A NASA spacecraft flew through massive solar explosion and caught it all on camera
The eruption caught on camera blasted interplanetary dust as far as six million miles away from the sun.
WASHINGTON — NASA's solar probe witnessed a powerful eruption from the sun and caught it all on camera.
The space agency announced last week that its Parker Solar Probe, launched in 2018, "soared gracefully" through one of the most powerful coronal mass ejections ever recorded. The probe not only survived the Sept. 5, 2022, event but provided scientists with footage of the rare phenomenon.
Coronal mass ejections, also known as CMEs, are intense eruptions from the sun's outer atmosphere that can influence space weather, NASA said. CMEs "can expel magnetic fields and sometimes billions of tons of plasma at speeds ranging from 60 to 1,900 miles per second," according to John Hopkins' Applied Physics Laboratory.
When these eruptions are directed toward Earth, they could impact our magnetic field, sometimes resulting in auroral shows. If the blasts are strong enough, they can also disrupt satellite electronics and even knock out electrical grids on the ground, according to the laboratory.
"This is the closest to the sun we've ever observed a CME," Nour Raouafi, the Parker Solar Probe project scientist at the laboratory said in a statement. "We've never seen an event of this magnitude at this distance."
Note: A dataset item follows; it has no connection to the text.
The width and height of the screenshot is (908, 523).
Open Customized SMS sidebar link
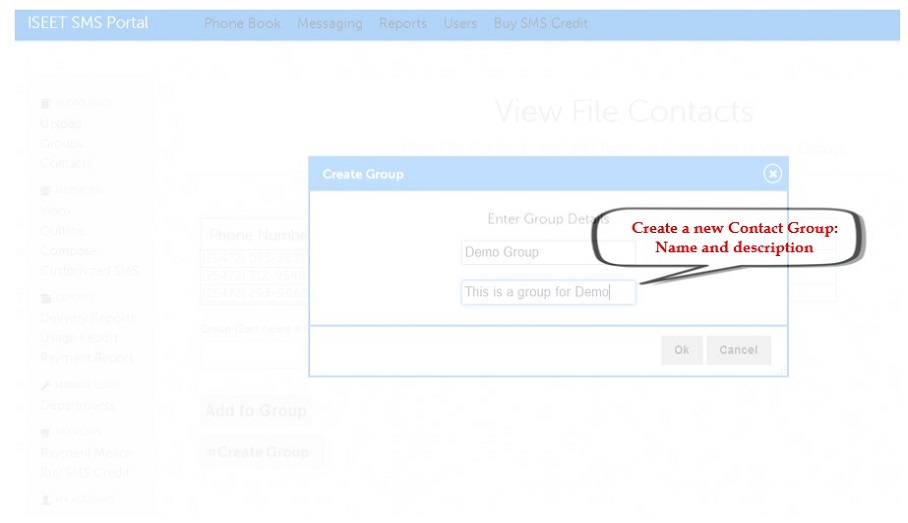point(89,271)
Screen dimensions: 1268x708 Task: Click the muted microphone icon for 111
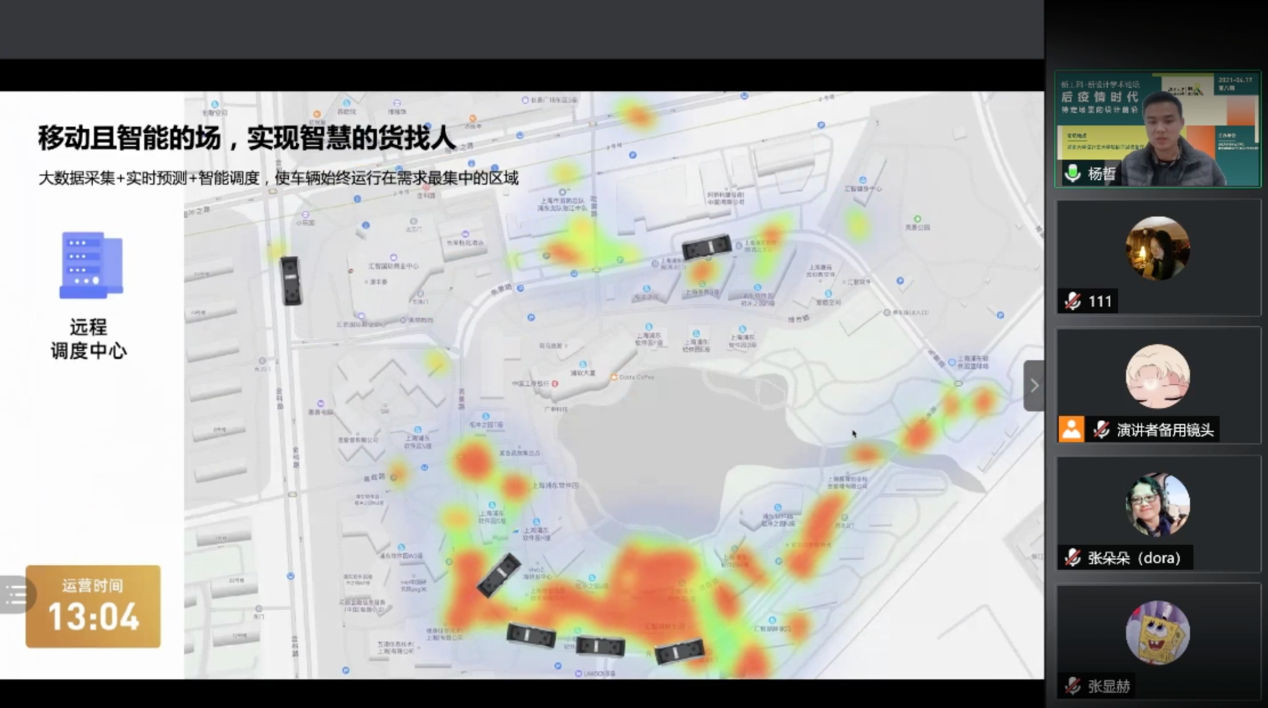(x=1073, y=301)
The CME that the solar probe experienced was so strong in magnitude that if directed toward Earth, Raouafi suggested it would have compared to the Carrington Event -- an 1859 solar storm regarded as the most powerful on record to hit Earth.
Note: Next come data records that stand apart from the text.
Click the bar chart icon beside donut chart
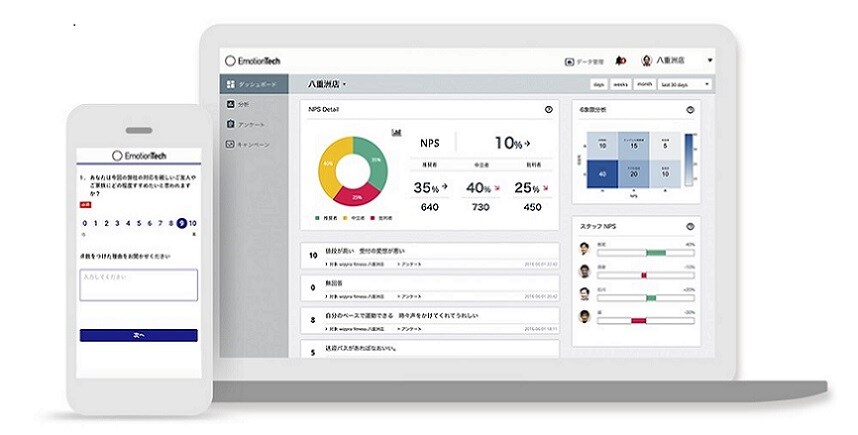The height and width of the screenshot is (435, 858). click(397, 131)
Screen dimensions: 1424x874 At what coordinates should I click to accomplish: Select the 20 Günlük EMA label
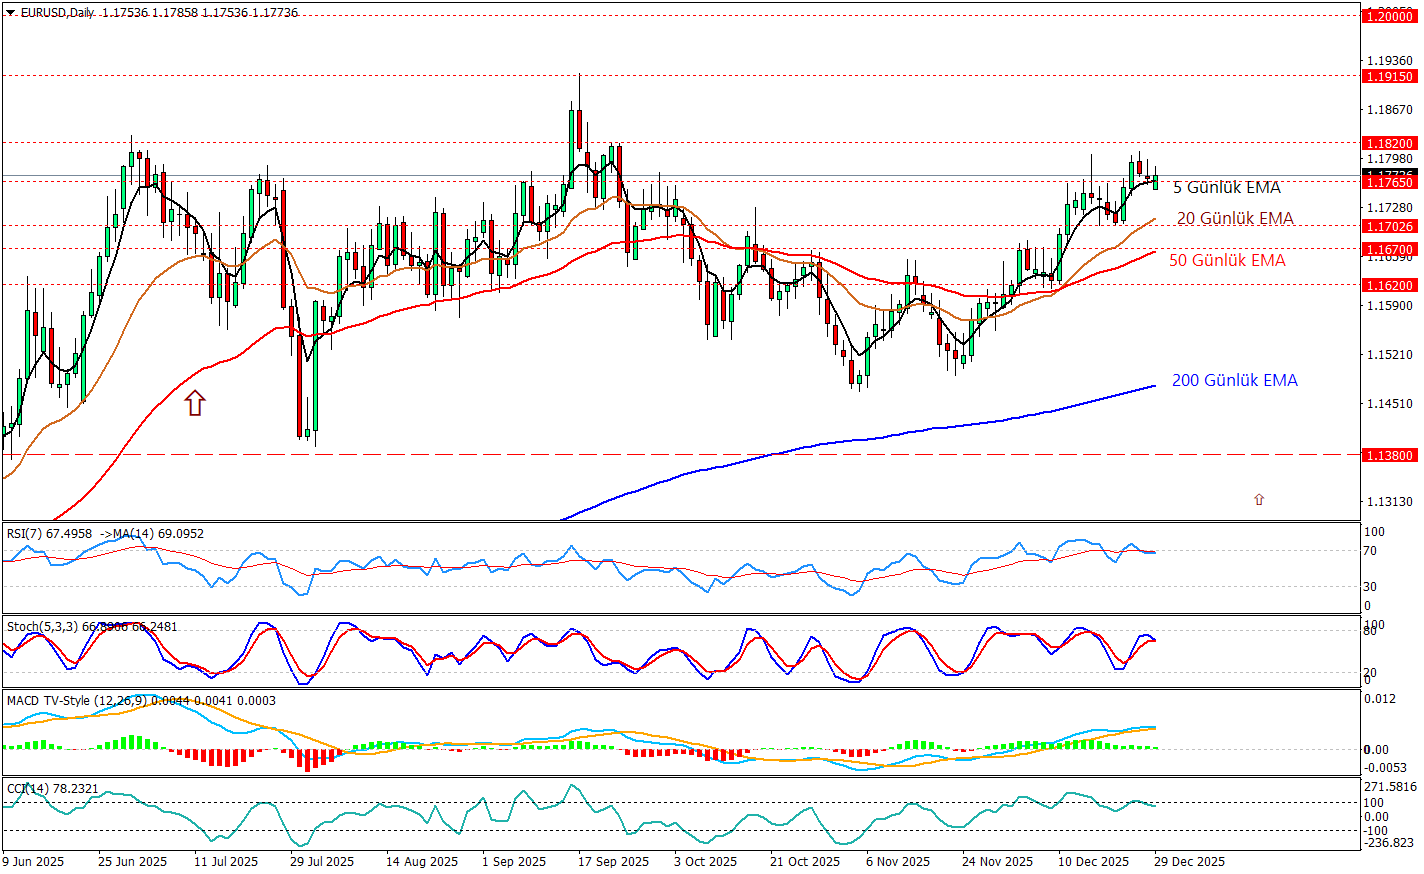tap(1234, 219)
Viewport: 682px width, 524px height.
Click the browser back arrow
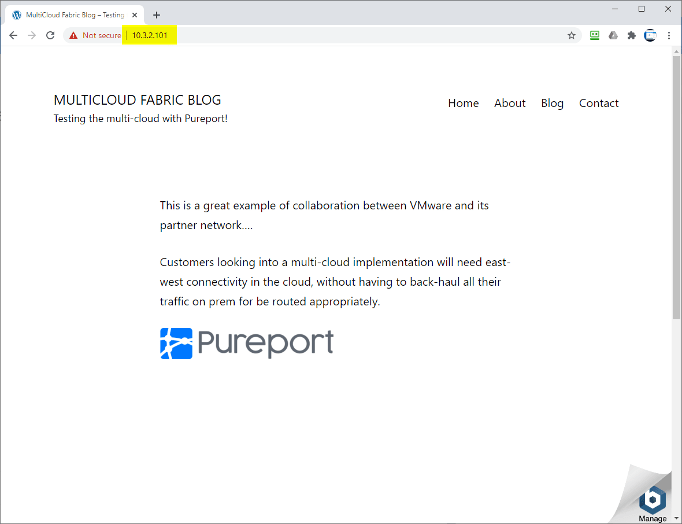tap(13, 35)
"The potential damage of this class of event, large and very fast CMEs, can be colossal," Raouafi said.
The CME caught on camera blasted dust, made up of tiny particles from asteroids, comets and planets, as far as six million miles away from the sun. According to NASA, that's as far as one-sixth of the distance between the sun and mercury.
The space agency said the dust was replenished "almost immediately" by the interplanetary dust in our solar system.
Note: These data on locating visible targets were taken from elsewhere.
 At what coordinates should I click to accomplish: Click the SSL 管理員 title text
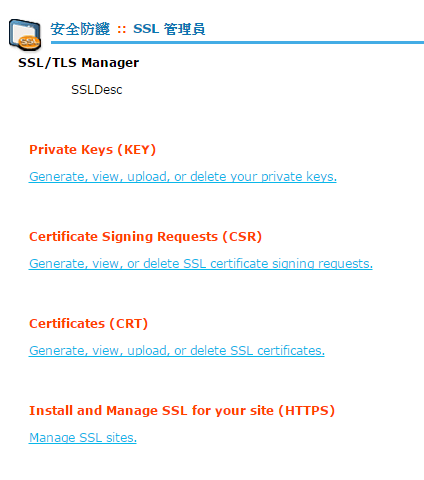point(169,29)
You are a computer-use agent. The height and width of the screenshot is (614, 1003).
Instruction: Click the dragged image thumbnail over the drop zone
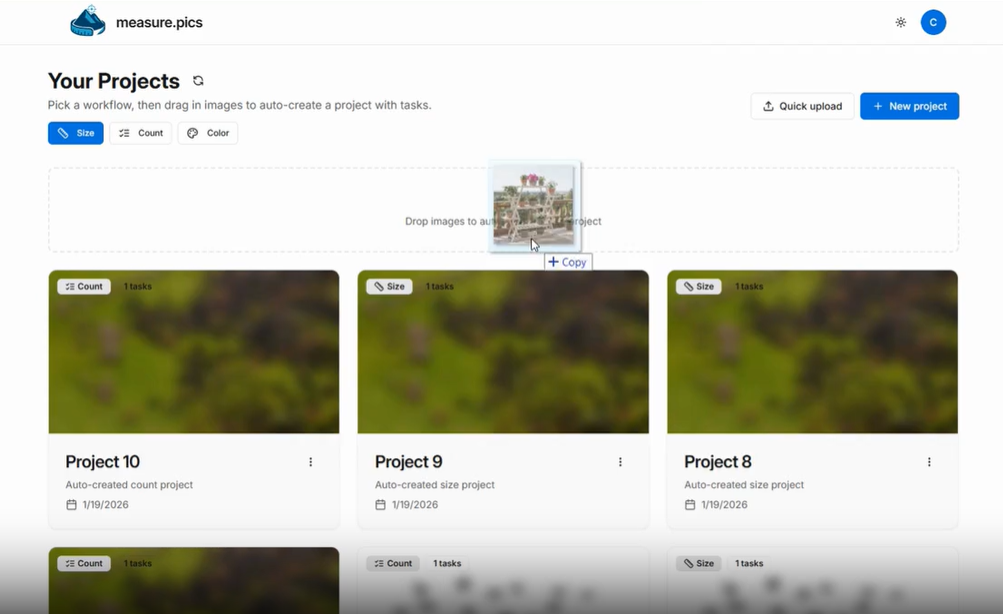[534, 205]
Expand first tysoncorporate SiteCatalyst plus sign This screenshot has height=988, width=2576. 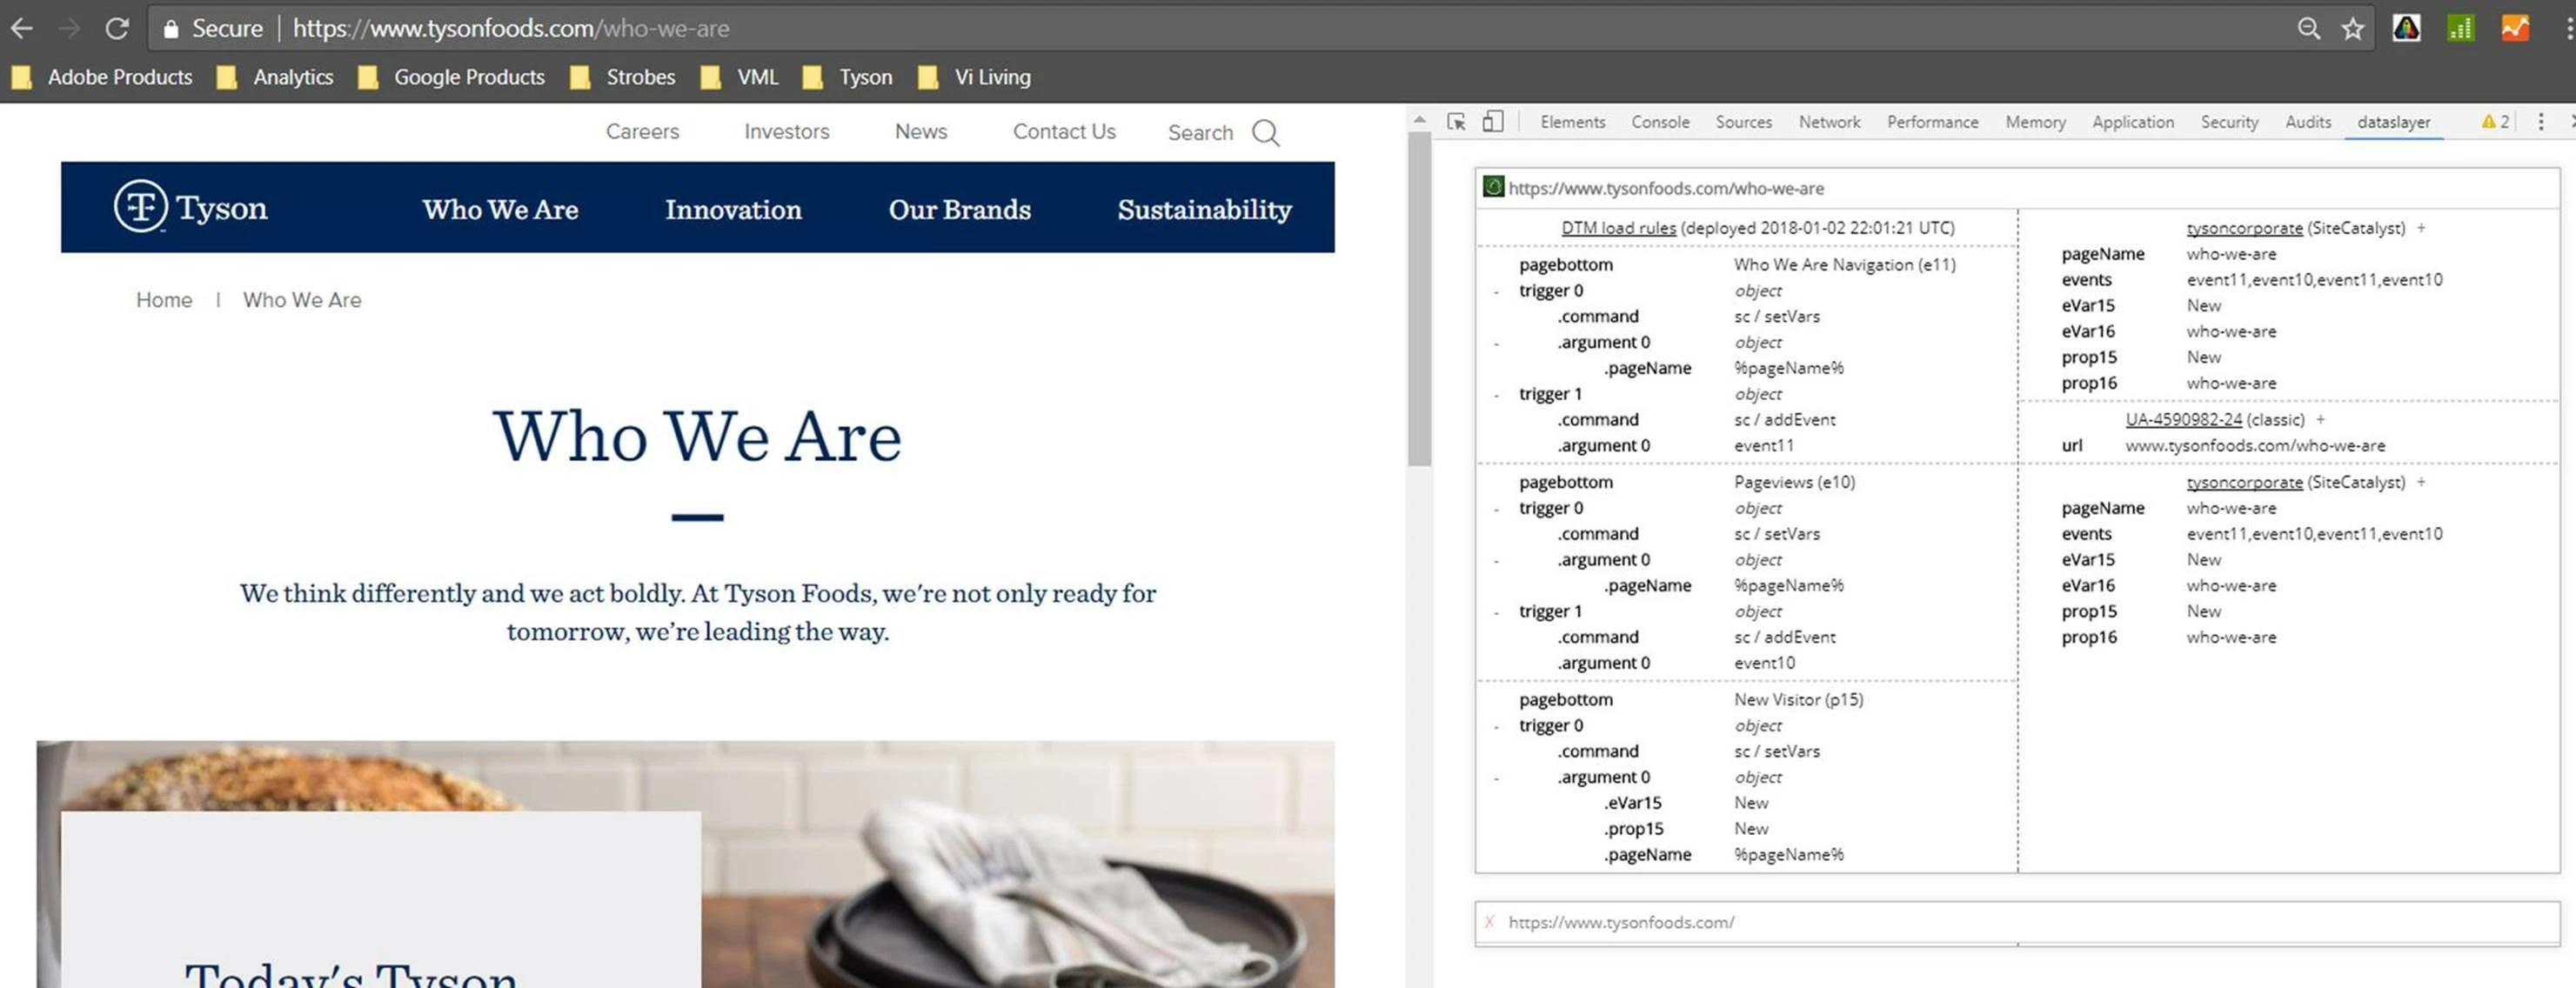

The probe's footage of a CME in action is also helping scientists understand how fast these eruptions travel and aid in forecasting when they will impact Earth.
"These interactions between CMEs and dust were theorized two decades ago but had not been observed until Parker Solar Probe viewed a CME act like a vacuum cleaner, clearing the dust out of its path," said Guillermo Stenborg, an astrophysicist at the John Hopkin's lab.